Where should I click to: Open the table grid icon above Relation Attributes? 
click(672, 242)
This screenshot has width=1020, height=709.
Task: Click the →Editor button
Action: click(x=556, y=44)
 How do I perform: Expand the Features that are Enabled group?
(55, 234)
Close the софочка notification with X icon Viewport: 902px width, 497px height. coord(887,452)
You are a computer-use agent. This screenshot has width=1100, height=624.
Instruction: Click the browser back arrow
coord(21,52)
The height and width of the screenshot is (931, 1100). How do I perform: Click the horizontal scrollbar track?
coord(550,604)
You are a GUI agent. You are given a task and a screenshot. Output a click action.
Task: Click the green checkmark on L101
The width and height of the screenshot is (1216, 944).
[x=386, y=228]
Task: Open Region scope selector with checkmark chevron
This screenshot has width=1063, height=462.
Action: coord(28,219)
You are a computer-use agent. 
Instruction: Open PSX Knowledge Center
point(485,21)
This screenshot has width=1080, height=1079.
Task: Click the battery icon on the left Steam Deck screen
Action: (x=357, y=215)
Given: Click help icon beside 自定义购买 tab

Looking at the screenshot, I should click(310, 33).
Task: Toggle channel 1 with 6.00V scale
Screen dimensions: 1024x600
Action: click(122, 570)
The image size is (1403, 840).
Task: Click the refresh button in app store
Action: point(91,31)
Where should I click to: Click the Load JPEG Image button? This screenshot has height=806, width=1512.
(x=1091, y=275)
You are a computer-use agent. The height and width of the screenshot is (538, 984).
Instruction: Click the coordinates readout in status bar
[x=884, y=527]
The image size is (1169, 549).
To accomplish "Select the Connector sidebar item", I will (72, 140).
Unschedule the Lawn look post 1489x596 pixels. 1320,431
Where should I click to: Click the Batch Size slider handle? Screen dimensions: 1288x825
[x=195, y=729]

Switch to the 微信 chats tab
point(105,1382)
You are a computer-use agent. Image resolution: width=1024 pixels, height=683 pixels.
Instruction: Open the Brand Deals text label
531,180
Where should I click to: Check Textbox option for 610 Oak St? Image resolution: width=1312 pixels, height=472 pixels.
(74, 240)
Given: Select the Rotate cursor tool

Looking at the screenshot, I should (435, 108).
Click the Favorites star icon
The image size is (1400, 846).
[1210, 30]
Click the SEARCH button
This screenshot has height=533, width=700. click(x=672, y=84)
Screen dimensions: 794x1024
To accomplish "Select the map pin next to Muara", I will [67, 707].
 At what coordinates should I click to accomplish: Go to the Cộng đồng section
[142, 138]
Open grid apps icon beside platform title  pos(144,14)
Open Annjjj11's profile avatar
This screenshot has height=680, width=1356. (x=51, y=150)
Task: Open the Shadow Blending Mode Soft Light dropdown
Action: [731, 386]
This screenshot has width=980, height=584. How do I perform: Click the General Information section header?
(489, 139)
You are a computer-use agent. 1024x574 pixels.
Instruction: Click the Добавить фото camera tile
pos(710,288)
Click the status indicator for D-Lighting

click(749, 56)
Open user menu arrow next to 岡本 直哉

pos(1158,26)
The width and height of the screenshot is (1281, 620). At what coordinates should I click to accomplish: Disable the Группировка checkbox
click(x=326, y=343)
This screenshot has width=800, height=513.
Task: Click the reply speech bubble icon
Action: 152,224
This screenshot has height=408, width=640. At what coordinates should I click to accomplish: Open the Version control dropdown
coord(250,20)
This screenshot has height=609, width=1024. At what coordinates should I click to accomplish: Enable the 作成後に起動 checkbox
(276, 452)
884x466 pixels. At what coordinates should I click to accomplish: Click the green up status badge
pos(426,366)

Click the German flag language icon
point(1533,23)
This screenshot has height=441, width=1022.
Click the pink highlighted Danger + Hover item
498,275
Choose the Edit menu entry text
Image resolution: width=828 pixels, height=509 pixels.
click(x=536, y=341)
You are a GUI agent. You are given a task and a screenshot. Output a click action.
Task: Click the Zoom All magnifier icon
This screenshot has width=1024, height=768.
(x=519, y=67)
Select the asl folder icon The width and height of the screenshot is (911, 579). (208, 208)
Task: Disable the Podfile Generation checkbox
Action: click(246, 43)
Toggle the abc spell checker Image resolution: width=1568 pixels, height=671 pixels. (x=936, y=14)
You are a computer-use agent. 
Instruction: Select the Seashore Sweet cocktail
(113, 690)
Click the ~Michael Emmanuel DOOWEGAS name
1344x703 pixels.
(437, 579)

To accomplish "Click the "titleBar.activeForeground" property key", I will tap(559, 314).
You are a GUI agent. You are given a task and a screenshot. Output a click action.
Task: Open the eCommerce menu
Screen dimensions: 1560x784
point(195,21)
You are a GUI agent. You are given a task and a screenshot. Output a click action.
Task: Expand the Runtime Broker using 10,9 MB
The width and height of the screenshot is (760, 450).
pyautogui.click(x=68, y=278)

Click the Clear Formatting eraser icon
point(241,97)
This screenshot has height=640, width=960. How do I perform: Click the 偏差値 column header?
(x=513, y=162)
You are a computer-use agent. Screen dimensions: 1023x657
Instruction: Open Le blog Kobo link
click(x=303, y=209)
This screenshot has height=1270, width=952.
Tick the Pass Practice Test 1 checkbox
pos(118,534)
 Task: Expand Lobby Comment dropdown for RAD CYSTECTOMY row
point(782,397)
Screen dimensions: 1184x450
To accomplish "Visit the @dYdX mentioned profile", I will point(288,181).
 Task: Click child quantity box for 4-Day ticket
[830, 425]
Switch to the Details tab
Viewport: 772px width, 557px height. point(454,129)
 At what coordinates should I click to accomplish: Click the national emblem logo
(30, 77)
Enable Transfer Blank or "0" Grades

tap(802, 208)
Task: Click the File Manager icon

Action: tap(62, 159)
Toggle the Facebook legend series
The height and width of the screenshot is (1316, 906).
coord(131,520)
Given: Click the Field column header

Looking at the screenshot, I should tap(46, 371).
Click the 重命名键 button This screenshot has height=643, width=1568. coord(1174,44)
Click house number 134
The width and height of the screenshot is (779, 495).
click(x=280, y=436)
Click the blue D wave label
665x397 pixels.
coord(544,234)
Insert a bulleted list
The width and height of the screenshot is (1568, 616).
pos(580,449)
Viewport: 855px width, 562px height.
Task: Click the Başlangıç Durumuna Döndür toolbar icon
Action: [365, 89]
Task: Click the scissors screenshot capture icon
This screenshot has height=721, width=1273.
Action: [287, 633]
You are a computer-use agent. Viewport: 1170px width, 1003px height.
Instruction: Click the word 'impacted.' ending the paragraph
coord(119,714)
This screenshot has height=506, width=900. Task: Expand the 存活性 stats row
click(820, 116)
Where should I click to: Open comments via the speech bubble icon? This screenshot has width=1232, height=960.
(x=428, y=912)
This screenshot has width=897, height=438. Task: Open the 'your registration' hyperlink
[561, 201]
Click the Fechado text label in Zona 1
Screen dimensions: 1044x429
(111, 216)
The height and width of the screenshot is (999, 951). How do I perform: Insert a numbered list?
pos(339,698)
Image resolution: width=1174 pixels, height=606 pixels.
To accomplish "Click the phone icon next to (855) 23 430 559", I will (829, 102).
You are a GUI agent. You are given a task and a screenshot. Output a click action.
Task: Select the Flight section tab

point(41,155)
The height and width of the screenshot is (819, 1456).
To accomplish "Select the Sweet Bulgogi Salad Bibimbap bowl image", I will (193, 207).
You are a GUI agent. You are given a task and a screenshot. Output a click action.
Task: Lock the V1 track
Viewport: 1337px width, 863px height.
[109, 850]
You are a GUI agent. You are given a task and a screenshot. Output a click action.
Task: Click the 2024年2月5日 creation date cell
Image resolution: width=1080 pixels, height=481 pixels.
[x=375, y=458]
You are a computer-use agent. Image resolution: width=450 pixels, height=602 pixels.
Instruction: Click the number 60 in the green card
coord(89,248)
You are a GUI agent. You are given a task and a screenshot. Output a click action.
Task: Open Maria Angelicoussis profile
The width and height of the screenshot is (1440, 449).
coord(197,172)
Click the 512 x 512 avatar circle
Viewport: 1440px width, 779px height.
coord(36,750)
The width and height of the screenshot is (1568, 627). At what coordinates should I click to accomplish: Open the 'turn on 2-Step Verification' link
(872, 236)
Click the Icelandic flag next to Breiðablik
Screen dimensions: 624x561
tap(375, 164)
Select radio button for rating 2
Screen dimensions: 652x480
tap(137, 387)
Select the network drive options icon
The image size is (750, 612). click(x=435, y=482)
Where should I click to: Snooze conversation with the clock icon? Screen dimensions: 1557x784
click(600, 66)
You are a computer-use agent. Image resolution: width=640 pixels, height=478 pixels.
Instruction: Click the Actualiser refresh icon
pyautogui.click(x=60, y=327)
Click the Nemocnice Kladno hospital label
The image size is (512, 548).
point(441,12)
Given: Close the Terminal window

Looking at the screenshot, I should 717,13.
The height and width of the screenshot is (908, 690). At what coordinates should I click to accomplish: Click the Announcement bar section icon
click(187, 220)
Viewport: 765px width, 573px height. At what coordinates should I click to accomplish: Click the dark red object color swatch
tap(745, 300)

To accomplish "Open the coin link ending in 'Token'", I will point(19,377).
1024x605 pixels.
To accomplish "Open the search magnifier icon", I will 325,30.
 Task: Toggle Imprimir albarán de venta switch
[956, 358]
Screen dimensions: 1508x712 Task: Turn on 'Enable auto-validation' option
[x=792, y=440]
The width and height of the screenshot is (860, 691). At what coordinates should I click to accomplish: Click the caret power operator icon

→ **What to produce**: Print exactly, and only, the lines beginning at the top of the listing and ending at the line with "Unschedule the Lawn".

→ **Task response**:
Where should I click to: Open the table grid icon above Relation Attributes? 
click(672, 242)
This screenshot has width=1020, height=709.
Task: Click the →Editor button
Action: click(x=556, y=44)
 How do I perform: Expand the Features that are Enabled group?
(55, 234)
Close the софочка notification with X icon Viewport: 902px width, 497px height. coord(887,452)
You are a computer-use agent. This screenshot has width=1100, height=624.
Instruction: Click the browser back arrow
coord(21,52)
The height and width of the screenshot is (931, 1100). How do I perform: Click the horizontal scrollbar track?
coord(550,604)
You are a GUI agent. You are given a task and a screenshot. Output a click action.
Task: Click the green checkmark on L101
The width and height of the screenshot is (1216, 944).
[x=386, y=228]
Task: Open Region scope selector with checkmark chevron
This screenshot has width=1063, height=462.
Action: coord(28,219)
You are a computer-use agent. 
Instruction: Open PSX Knowledge Center
point(485,21)
This screenshot has width=1080, height=1079.
Task: Click the battery icon on the left Steam Deck screen
Action: (x=357, y=215)
Given: Click help icon beside 自定义购买 tab

Looking at the screenshot, I should click(310, 33).
Task: Toggle channel 1 with 6.00V scale
Screen dimensions: 1024x600
Action: click(122, 570)
The image size is (1403, 840).
Task: Click the refresh button in app store
Action: point(91,31)
Where should I click to: Click the Load JPEG Image button? This screenshot has height=806, width=1512.
(x=1091, y=275)
You are a computer-use agent. The height and width of the screenshot is (538, 984).
Instruction: Click the coordinates readout in status bar
[x=884, y=527]
The image size is (1169, 549).
To accomplish "Select the Connector sidebar item", I will (72, 140).
Unschedule the Lawn look post 1489x596 pixels. 1320,431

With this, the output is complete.